___ Passage to read

Live album by Legion of Mary
- Released: August 23, 2005
- Recorded: December 14, 1974–July 5, 1975
- Venue: Paramount Theatre, Portland, Oregon • Great American Music Hall, San Francisco • The Keystone, Berkeley, California • Oriental Theater, Milwaukee
- Genre: Rock, jazz-rock
- Label: Rhino

Merl Saunders and Jerry Garcia chronology
| Pure Jerry: Keystone Berkeley, September 1, 1974 (2004) | Legion of Mary: The Jerry Garcia Collection, Vol. 1 (2005) | Well-Matched: The Best of Merl Saunders & Jerry Garcia (2006) |

Merl Saunders chronology
| Pure Jerry: Keystone Berkeley, September 1, 1974 (2004) | Legion of Mary: The Jerry Garcia Collection, Vol. 1 (2005) | Live On Tour (2006) |

Jerry Garcia chronology
| Pure Jerry: Merriweather Post Pavilion, September 1 & 2, 1989 (2005) | Legion of Mary: The Jerry Garcia Collection, Vol. 1 (2005) | Pure Jerry: Warner Theatre, March 18, 1978 (2005) |

= Legion of Mary: The Jerry Garcia Collection, Vol. 1 =

Legion of Mary: The Jerry Garcia Collection, Vol. 1 is an album by Legion of Mary, a jazz influenced rock band led by Jerry Garcia of the Grateful Dead. It was recorded live on various dates from December 1974 to July 1975, at the Keystone in Berkeley, California, the Great American Music Hall in San Francisco, California, and the Paramount Theatre in Portland, Oregon. It was released on August 23, 2005.

Besides Garcia on guitar and vocals, Legion of Mary features Merl Saunders on keyboards, Martin Fierro on saxophone and flute, John Kahn on bass, and Ron Tutt on drums.

Another live album by Legion of Mary is Garcia Live Volume Three. Released on three CDs in October 2013, it contains recordings from the band's December 1974 tour of the Pacific Northwest.

A recording by a slightly earlier lineup of this band, not yet known as Legion of Mary, is Pure Jerry: Keystone Berkeley, September 1, 1974. Released in December 2004, it contains a complete concert on three CDs. The lineup is the same as on the Legion of Mary album, except that the drummer is Ron Tutt's predecessor in the band, Paul Humphrey.

______

Your instructions:
Answer these questions about the passage on the Legion of Mary album:
1. On what date was the album released?
2. Who plays saxophone and flute in Legion of Mary?
3. Who was the drummer on Pure Jerry: Keystone Berkeley, September 1, 1974?

___ Extracted entries

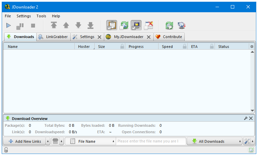Start all downloads with play icon
258x156 pixels.
9,25
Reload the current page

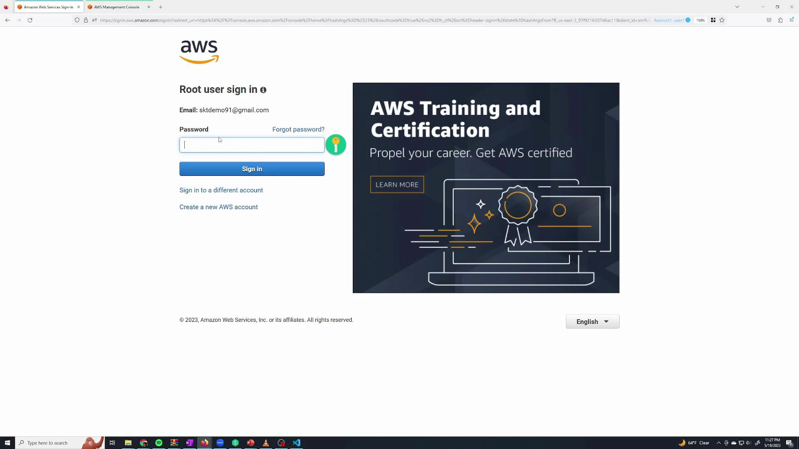30,20
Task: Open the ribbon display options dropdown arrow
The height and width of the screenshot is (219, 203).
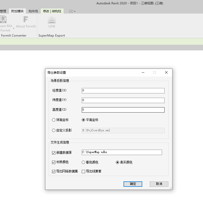Action: coord(75,12)
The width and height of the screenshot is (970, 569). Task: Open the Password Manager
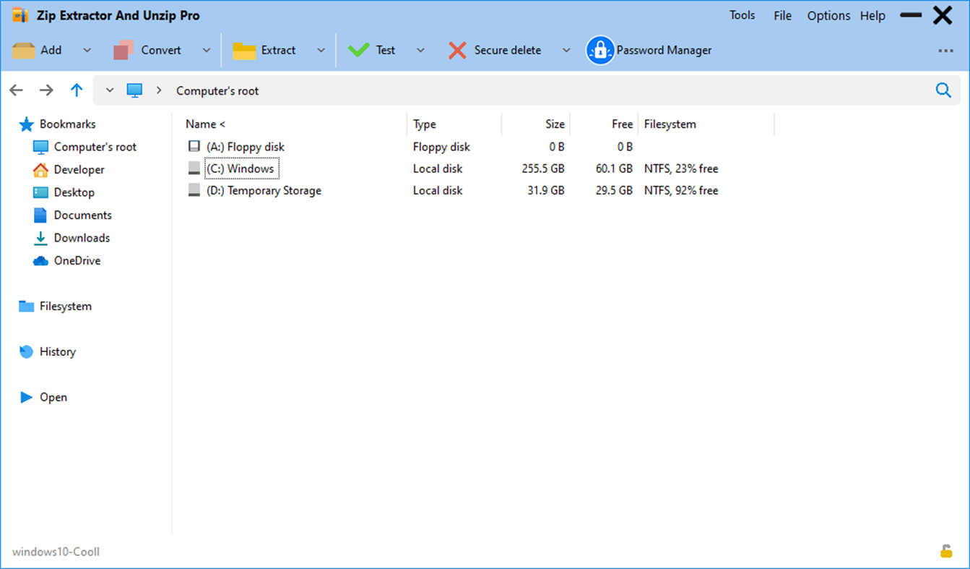[649, 50]
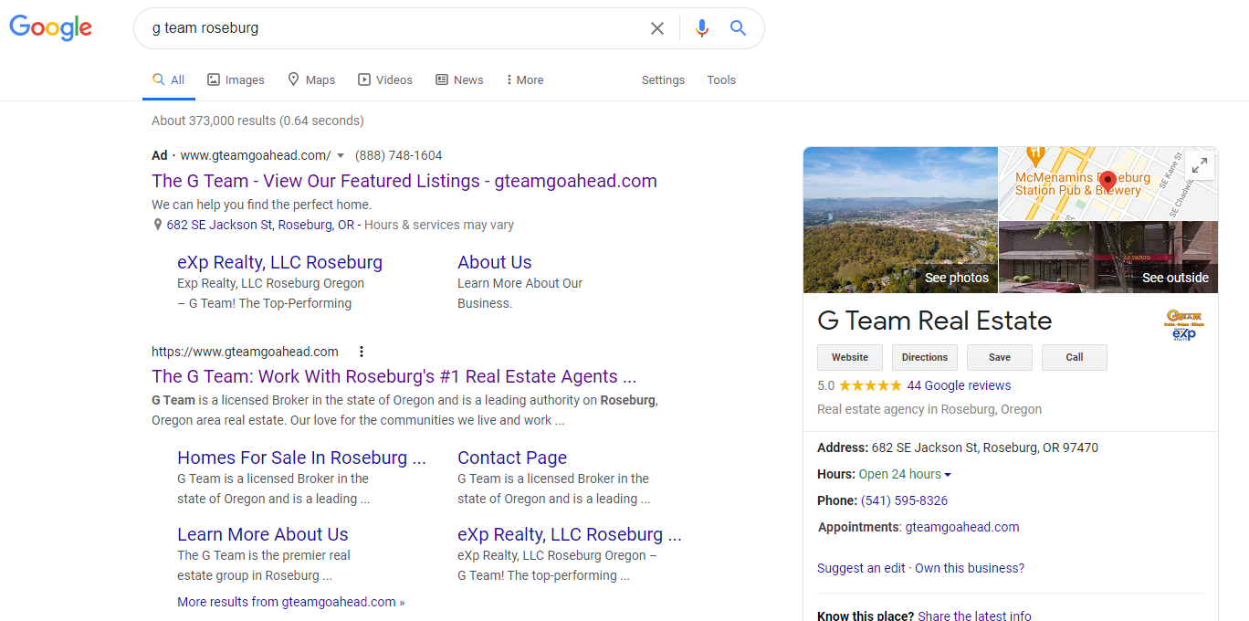Image resolution: width=1249 pixels, height=621 pixels.
Task: Switch to the Maps tab
Action: tap(311, 80)
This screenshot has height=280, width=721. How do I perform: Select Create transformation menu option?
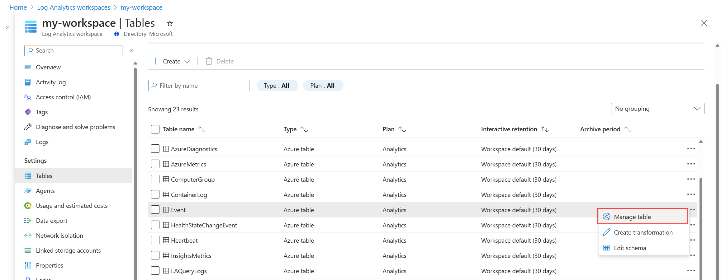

______

Written answer:
1. August 23, 2005
2. Martin Fierro
3. Paul Humphrey